GIVEN PROBLEM: Rewrite all of the entries below with "word" replaced by "term" and everything else left unchanged, leaving out the pictures.

RECORDS FOR THIS EXERCISE:
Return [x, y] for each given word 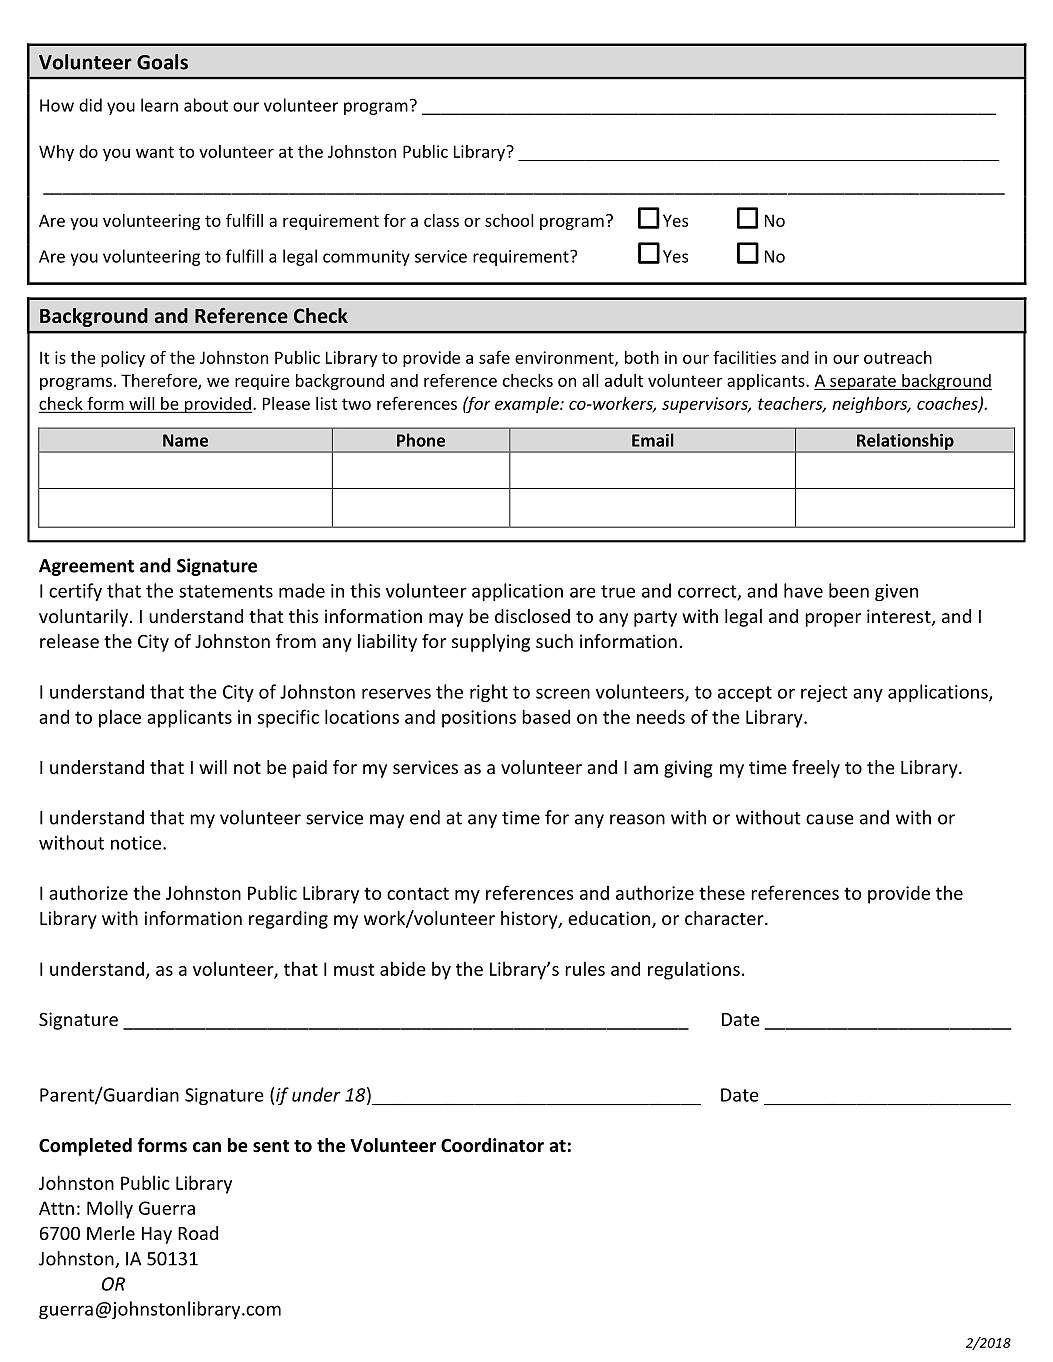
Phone [421, 440]
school [509, 220]
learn [159, 105]
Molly [110, 1209]
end [425, 817]
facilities [744, 357]
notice [136, 843]
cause [830, 819]
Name [185, 440]
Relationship [905, 442]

ANSWER TO THE PROBLEM:
Return [x, y] for each given term 
Phone [421, 440]
school [509, 220]
learn [159, 105]
Molly [110, 1209]
end [425, 817]
facilities [744, 357]
notice [136, 843]
cause [830, 819]
Name [185, 440]
Relationship [905, 442]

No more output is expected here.